Polystyrene nanoparticle exposure accelerates ovarian cancer development in mice by altering the tumor microenvironment

Microplastics and nanoplastics are ubiquitous pollutants, widely spread in the living and natural environment. Although their potential impact on human health has been investigated, many doubts remain about their effects in carcinogenic processes. We investigated the potential effects and its molecular mechanisms of polystyrene nanoplastics (PS-NPs) on epithelial ovarian cancer (EOC) using the human EOC cell line HEY as an in vitro cell model and mice as a mammalian model. In vivo exposure to PS-NPs (100 nm; 10 mg/L) via drinking water significantly accelerated EOC tumor growth in mice. In in vitro tests the PS-NPs reduced the relative viability of EOC cells in a dose-dependent manner. Histological analysis showed increased mitotic counts in EOC tumor tissues of PS-NP exposed mice. PS-NP exposure significantly affected gene expression and disturbed many metabolic pathways in both cultured EOC cells and EOC tumor tissue in mice. Gene functional and pathway analysis indicated that immune-related responses and the tumor microenvironment pathway were significantly enriched, which may be attributed to disturbed expression of thrombomodulin (THBD) and its regulators. It may be concluded that PS-NP exposure caused a significant acceleration of EOC tumor growth in mice and a dose-dependent decrease in the relative viability of EOC cells by altering the tumor growth microenvironment.

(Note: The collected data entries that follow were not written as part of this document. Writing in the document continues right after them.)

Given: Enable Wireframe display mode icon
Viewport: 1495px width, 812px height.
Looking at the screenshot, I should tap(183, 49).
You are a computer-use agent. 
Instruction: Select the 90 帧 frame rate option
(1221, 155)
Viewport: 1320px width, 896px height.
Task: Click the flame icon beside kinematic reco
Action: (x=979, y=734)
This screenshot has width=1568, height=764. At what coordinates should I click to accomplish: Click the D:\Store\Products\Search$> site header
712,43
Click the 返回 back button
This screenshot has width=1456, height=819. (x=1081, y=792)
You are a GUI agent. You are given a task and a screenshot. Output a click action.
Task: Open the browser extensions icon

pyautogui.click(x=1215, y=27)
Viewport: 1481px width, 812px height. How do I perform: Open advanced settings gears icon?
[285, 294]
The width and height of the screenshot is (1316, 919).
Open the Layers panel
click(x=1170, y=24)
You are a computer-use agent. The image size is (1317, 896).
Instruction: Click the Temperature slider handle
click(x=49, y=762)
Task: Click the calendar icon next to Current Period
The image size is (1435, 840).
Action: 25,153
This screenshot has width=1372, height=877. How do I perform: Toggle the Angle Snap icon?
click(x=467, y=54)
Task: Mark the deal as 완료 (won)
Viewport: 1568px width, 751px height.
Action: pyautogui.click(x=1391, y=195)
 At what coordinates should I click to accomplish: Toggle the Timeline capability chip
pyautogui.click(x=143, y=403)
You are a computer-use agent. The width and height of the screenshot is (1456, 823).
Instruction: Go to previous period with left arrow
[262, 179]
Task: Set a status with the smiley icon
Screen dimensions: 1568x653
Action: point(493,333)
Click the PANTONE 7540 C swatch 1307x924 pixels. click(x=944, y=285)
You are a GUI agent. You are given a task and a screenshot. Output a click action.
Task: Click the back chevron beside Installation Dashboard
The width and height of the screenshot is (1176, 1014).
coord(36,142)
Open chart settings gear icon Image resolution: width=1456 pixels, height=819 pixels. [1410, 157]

This offers new insights into the mechanisms underlying PS-NP effects on EOC. [Display omitted] •PS-NP exposure accelerated EOC tumor growth in mice.•PS-NP exposure reduced relative cell viability of EOC cells in a dose-dependent manner.•Transcriptomic profiles were used to reveal the mechanism of PS-NP effect to EOC cells/tissue.•PS-NP generated abnormal tumor growth microenvironment in EOC cells/tissues.